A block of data

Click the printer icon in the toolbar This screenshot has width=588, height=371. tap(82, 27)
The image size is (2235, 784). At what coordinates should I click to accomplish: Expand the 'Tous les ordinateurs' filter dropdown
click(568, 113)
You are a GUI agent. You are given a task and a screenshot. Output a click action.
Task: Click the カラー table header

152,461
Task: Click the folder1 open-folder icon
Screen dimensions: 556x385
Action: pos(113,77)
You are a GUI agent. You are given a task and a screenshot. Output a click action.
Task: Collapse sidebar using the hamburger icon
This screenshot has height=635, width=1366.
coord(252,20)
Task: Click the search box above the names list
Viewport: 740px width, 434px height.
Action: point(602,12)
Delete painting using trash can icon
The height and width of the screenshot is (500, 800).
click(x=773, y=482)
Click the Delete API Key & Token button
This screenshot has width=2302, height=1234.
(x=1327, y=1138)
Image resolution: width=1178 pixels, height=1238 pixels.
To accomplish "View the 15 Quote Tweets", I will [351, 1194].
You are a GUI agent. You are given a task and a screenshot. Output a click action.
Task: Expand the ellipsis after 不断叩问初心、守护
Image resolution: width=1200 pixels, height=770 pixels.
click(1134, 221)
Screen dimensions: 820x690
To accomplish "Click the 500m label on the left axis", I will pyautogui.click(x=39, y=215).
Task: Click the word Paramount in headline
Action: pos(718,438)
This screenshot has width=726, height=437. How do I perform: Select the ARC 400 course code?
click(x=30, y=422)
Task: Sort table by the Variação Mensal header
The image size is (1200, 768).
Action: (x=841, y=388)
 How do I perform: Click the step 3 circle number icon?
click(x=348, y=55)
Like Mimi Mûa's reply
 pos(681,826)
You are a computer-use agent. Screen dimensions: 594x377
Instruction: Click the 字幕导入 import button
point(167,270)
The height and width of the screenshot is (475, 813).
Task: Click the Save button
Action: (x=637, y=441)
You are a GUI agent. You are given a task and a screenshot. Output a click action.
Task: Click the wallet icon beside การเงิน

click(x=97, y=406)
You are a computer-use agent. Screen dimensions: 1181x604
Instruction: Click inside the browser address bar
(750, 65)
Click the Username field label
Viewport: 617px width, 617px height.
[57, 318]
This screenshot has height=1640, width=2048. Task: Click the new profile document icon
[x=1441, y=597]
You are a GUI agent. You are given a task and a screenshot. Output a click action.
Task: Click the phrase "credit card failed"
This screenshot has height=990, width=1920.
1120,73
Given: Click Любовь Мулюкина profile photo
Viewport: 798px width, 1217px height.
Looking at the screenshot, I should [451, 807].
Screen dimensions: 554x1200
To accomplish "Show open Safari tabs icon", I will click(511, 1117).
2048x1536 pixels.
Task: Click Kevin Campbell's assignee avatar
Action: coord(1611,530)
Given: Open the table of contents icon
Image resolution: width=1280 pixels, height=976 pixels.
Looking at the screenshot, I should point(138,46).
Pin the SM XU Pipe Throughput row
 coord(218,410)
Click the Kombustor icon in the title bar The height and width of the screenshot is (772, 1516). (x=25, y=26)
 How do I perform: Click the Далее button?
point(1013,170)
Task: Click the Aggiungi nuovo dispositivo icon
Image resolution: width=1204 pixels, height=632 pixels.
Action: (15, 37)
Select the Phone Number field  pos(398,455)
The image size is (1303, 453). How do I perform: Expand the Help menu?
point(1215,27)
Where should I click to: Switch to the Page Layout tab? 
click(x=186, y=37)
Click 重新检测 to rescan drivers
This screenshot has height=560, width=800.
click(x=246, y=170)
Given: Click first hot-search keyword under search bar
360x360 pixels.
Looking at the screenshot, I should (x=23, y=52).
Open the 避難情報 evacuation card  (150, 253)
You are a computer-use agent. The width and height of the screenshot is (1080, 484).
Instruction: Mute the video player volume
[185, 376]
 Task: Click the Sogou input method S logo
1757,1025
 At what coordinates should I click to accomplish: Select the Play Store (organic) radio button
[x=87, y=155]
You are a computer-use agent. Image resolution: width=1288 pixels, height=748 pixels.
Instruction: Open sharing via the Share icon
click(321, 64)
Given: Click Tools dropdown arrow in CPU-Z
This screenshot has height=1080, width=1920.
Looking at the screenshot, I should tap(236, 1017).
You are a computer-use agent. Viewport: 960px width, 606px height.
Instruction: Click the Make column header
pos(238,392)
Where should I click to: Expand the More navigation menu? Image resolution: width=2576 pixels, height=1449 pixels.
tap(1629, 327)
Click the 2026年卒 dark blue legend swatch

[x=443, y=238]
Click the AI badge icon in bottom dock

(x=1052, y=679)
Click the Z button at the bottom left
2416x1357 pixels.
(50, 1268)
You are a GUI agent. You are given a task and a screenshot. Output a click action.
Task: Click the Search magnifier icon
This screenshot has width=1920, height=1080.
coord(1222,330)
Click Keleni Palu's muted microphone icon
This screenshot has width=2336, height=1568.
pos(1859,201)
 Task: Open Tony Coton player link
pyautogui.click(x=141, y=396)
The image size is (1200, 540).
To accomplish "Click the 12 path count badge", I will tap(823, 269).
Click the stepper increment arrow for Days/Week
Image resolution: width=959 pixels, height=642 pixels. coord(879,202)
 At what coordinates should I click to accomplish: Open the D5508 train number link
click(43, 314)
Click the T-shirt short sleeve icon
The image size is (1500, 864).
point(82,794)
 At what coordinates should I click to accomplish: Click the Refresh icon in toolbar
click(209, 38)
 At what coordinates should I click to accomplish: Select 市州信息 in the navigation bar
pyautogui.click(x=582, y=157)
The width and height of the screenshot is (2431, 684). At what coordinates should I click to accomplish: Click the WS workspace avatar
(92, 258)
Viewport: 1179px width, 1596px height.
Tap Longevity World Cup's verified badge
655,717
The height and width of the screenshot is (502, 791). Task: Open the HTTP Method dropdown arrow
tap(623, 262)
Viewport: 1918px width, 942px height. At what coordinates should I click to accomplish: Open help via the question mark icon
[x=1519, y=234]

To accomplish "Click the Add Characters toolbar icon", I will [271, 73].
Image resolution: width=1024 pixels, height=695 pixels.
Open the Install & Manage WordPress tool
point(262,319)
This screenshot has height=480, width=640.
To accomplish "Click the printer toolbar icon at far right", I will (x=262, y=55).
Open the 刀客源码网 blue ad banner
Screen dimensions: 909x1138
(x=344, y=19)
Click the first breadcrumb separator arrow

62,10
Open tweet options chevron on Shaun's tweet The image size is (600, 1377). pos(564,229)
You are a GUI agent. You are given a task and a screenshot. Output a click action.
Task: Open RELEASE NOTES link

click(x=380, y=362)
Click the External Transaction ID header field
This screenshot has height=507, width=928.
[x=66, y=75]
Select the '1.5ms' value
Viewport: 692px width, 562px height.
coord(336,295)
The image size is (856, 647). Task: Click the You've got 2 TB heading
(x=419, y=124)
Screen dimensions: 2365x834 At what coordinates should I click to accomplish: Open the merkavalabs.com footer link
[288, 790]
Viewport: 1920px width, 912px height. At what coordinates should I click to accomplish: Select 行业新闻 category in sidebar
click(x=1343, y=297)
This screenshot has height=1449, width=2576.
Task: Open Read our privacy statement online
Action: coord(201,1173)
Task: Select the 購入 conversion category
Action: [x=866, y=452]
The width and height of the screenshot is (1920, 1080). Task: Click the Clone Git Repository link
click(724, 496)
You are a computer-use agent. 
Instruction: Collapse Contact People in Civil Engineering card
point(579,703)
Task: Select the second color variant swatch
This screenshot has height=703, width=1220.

**YOUR GOAL:** Format every line of the data block above as a numbered list, omitting any blank lines.

**THE OUTPUT:**
1. Click the printer icon in the toolbar This screenshot has width=588, height=371. tap(82, 27)
2. The image size is (2235, 784). At what coordinates should I click to accomplish: Expand the 'Tous les ordinateurs' filter dropdown
3. click(568, 113)
4. You are a GUI agent. You are given a task and a screenshot. Output a click action.
5. Task: Click the カラー table header
6. 152,461
7. Task: Click the folder1 open-folder icon
8. Screen dimensions: 556x385
9. Action: pos(113,77)
10. You are a GUI agent. You are given a task and a screenshot. Output a click action.
11. Task: Collapse sidebar using the hamburger icon
12. This screenshot has height=635, width=1366.
13. coord(252,20)
14. Task: Click the search box above the names list
15. Viewport: 740px width, 434px height.
16. Action: point(602,12)
17. Delete painting using trash can icon
18. The height and width of the screenshot is (500, 800).
19. click(x=773, y=482)
20. Click the Delete API Key & Token button
21. This screenshot has width=2302, height=1234.
22. (x=1327, y=1138)
23. Image resolution: width=1178 pixels, height=1238 pixels.
24. To accomplish "View the 15 Quote Tweets", I will [351, 1194].
25. You are a GUI agent. You are given a task and a screenshot. Output a click action.
26. Task: Expand the ellipsis after 不断叩问初心、守护
27. Image resolution: width=1200 pixels, height=770 pixels.
28. click(1134, 221)
29. Screen dimensions: 820x690
30. To accomplish "Click the 500m label on the left axis", I will pyautogui.click(x=39, y=215).
31. Task: Click the word Paramount in headline
32. Action: pos(718,438)
33. This screenshot has width=726, height=437. How do I perform: Select the ARC 400 course code?
34. click(x=30, y=422)
35. Task: Sort table by the Variação Mensal header
36. The image size is (1200, 768).
37. Action: (x=841, y=388)
38.  How do I perform: Click the step 3 circle number icon?
39. click(x=348, y=55)
40. Like Mimi Mûa's reply
41.  pos(681,826)
42. You are a computer-use agent. Screen dimensions: 594x377
43. Instruction: Click the 字幕导入 import button
44. point(167,270)
45. The height and width of the screenshot is (475, 813).
46. Task: Click the Save button
47. Action: (x=637, y=441)
48. You are a GUI agent. You are given a task and a screenshot. Output a click action.
49. Task: Click the wallet icon beside การเงิน
50. click(x=97, y=406)
51. You are a computer-use agent. Screen dimensions: 1181x604
52. Instruction: Click inside the browser address bar
53. (750, 65)
54. Click the Username field label
55. Viewport: 617px width, 617px height.
56. [57, 318]
57. This screenshot has height=1640, width=2048. Task: Click the new profile document icon
58. [x=1441, y=597]
59. You are a GUI agent. You are given a task and a screenshot. Output a click action.
60. Task: Click the phrase "credit card failed"
61. This screenshot has height=990, width=1920.
62. 1120,73
63. Given: Click Любовь Мулюкина profile photo
64. Viewport: 798px width, 1217px height.
65. Looking at the screenshot, I should [451, 807].
66. Screen dimensions: 554x1200
67. To accomplish "Show open Safari tabs icon", I will click(511, 1117).
68. 2048x1536 pixels.
69. Task: Click Kevin Campbell's assignee avatar
70. Action: coord(1611,530)
71. Given: Open the table of contents icon
72. Image resolution: width=1280 pixels, height=976 pixels.
73. Looking at the screenshot, I should point(138,46).
74. Pin the SM XU Pipe Throughput row
75.  coord(218,410)
76. Click the Kombustor icon in the title bar The height and width of the screenshot is (772, 1516). (x=25, y=26)
77.  How do I perform: Click the Далее button?
78. point(1013,170)
79. Task: Click the Aggiungi nuovo dispositivo icon
80. Image resolution: width=1204 pixels, height=632 pixels.
81. Action: (15, 37)
82. Select the Phone Number field  pos(398,455)
83. The image size is (1303, 453). How do I perform: Expand the Help menu?
84. point(1215,27)
85. Where should I click to: Switch to the Page Layout tab? 
86. click(x=186, y=37)
87. Click 重新检测 to rescan drivers
88. This screenshot has height=560, width=800.
89. click(x=246, y=170)
90. Given: Click first hot-search keyword under search bar
91. 360x360 pixels.
92. Looking at the screenshot, I should (x=23, y=52).
93. Open the 避難情報 evacuation card  (150, 253)
94. You are a computer-use agent. The width and height of the screenshot is (1080, 484).
95. Instruction: Mute the video player volume
96. [185, 376]
97.  Task: Click the Sogou input method S logo
98. 1757,1025
99.  At what coordinates should I click to accomplish: Select the Play Store (organic) radio button
100. [x=87, y=155]
101. You are a computer-use agent. Image resolution: width=1288 pixels, height=748 pixels.
102. Instruction: Open sharing via the Share icon
103. click(321, 64)
104. Given: Click Tools dropdown arrow in CPU-Z
105. This screenshot has height=1080, width=1920.
106. Looking at the screenshot, I should tap(236, 1017).
107. You are a computer-use agent. Viewport: 960px width, 606px height.
108. Instruction: Click the Make column header
109. pos(238,392)
110. Where should I click to: Expand the More navigation menu? Image resolution: width=2576 pixels, height=1449 pixels.
111. tap(1629, 327)
112. Click the 2026年卒 dark blue legend swatch
113. [x=443, y=238]
114. Click the AI badge icon in bottom dock
115. (x=1052, y=679)
116. Click the Z button at the bottom left
117. 2416x1357 pixels.
118. (50, 1268)
119. You are a GUI agent. You are given a task and a screenshot. Output a click action.
120. Task: Click the Search magnifier icon
121. This screenshot has width=1920, height=1080.
122. coord(1222,330)
123. Click Keleni Palu's muted microphone icon
124. This screenshot has width=2336, height=1568.
125. pos(1859,201)
126.  Task: Open Tony Coton player link
127. pyautogui.click(x=141, y=396)
128. The image size is (1200, 540).
129. To accomplish "Click the 12 path count badge", I will tap(823, 269).
130. Click the stepper increment arrow for Days/Week
131. Image resolution: width=959 pixels, height=642 pixels. coord(879,202)
132.  At what coordinates should I click to accomplish: Open the D5508 train number link
133. click(43, 314)
134. Click the T-shirt short sleeve icon
135. The image size is (1500, 864).
136. point(82,794)
137.  At what coordinates should I click to accomplish: Click the Refresh icon in toolbar
138. click(209, 38)
139.  At what coordinates should I click to accomplish: Select 市州信息 in the navigation bar
140. pyautogui.click(x=582, y=157)
141. The width and height of the screenshot is (2431, 684). At what coordinates should I click to accomplish: Click the WS workspace avatar
142. (92, 258)
143. Viewport: 1179px width, 1596px height.
144. Tap Longevity World Cup's verified badge
145. 655,717
146. The height and width of the screenshot is (502, 791). Task: Open the HTTP Method dropdown arrow
147. tap(623, 262)
148. Viewport: 1918px width, 942px height. At what coordinates should I click to accomplish: Open help via the question mark icon
149. [x=1519, y=234]
150. To accomplish "Click the Add Characters toolbar icon", I will [271, 73].
151. Image resolution: width=1024 pixels, height=695 pixels.
152. Open the Install & Manage WordPress tool
153. point(262,319)
154. This screenshot has height=480, width=640.
155. To accomplish "Click the printer toolbar icon at far right", I will (x=262, y=55).
156. Open the 刀客源码网 blue ad banner
157. Screen dimensions: 909x1138
158. (x=344, y=19)
159. Click the first breadcrumb separator arrow
160. 62,10
161. Open tweet options chevron on Shaun's tweet The image size is (600, 1377). pos(564,229)
162. You are a GUI agent. You are given a task and a screenshot. Output a click action.
163. Task: Open RELEASE NOTES link
164. click(x=380, y=362)
165. Click the External Transaction ID header field
166. This screenshot has height=507, width=928.
167. [x=66, y=75]
168. Select the '1.5ms' value
169. Viewport: 692px width, 562px height.
170. coord(336,295)
171. The image size is (856, 647). Task: Click the You've got 2 TB heading
172. (x=419, y=124)
173. Screen dimensions: 2365x834 At what coordinates should I click to accomplish: Open the merkavalabs.com footer link
174. [288, 790]
175. Viewport: 1920px width, 912px height. At what coordinates should I click to accomplish: Select 行业新闻 category in sidebar
176. click(x=1343, y=297)
177. This screenshot has height=1449, width=2576.
178. Task: Open Read our privacy statement online
179. Action: coord(201,1173)
180. Task: Select the 購入 conversion category
181. Action: [x=866, y=452]
182. The width and height of the screenshot is (1920, 1080). Task: Click the Clone Git Repository link
183. click(724, 496)
184. You are a computer-use agent. 
185. Instruction: Collapse Contact People in Civil Engineering card
186. point(579,703)
187. Task: Select the second color variant swatch
188. This screenshot has height=703, width=1220.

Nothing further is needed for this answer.